Marr was a minor character in the intellectual history of 19th-century Germany, best known for inventing the word ""anti-Semitism"" and championing its cause. This well-crafted scholarly biography does not claim undue influence for Marr, but instead takes his example, both intellectually and personally, as typical or at least symptomatic of the prejudice that became the Holocaust. Marr was a writer and journalist of intermittent success, His dogmatism and fanaticism often alienated friends and colleagues, and he often found himself on the outside of his own causes. He began political life as a revolutionary, viewing the turmoil of 1848 with great hope, then with great frustration. His basic view, formed early and maintained with some consistency, was that society must be freed of all chains, civil, economic, secular and religious. Unlike Christian Jew-haters, his was a racist spite. Though there was a hard logic to his thinking, many of Marr's ideas and acts were strange: he married three different Jewish or half. Jewish women and defended the Confederacy in the American Civil War on racist grounds. At the root of his prejudice were personal frustrations, rejections, disappointment; his insistent pessimism and paranoia were almost accidentally directed at the Jews. Samples of Mart's works are included in the appendix.
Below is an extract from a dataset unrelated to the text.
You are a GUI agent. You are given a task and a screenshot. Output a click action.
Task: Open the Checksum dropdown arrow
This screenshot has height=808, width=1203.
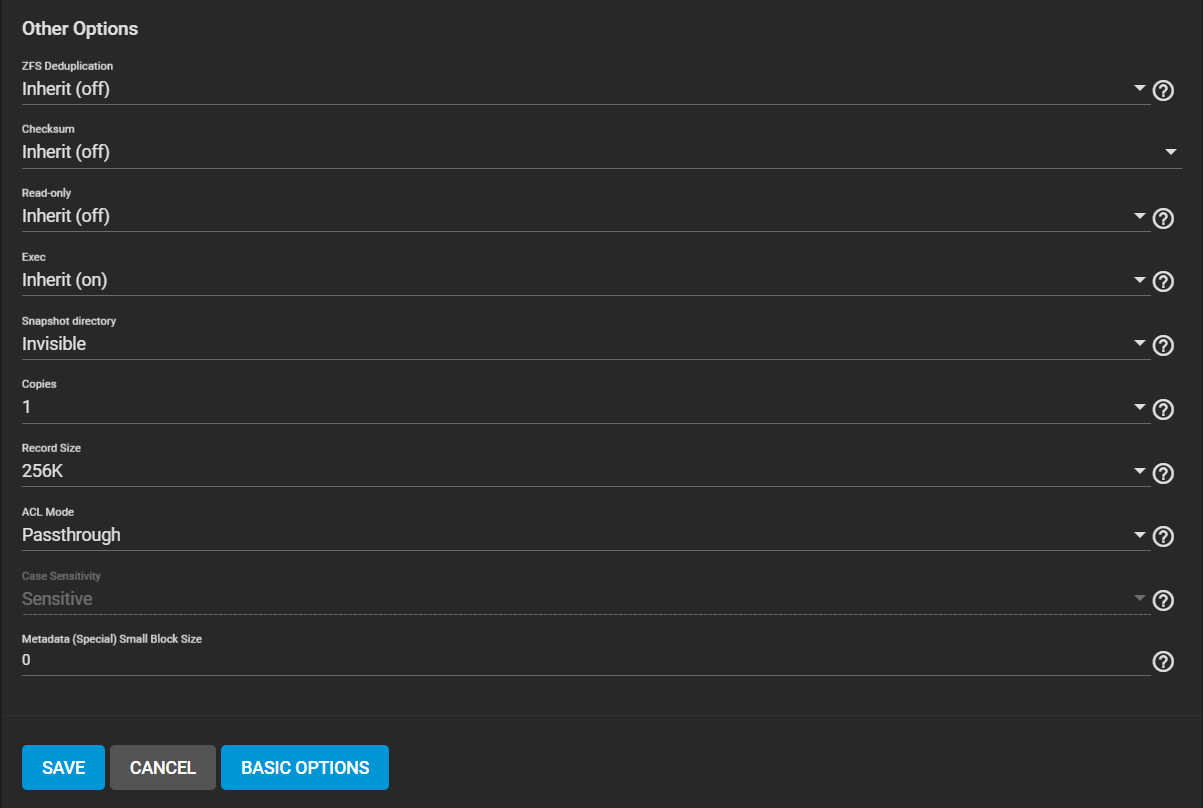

The longest is an essay called ""The Testament of an Anti-Semite' in which the aging man recants his life's work, lifting blame for the social problems of his century from the Jews and putting it upon industrialization and modernization. It is a fascinating document, and provides a fitting end for Marr's life story. For even as he saw how misguided his ideas were, he would never have fathomed their monstrous potential.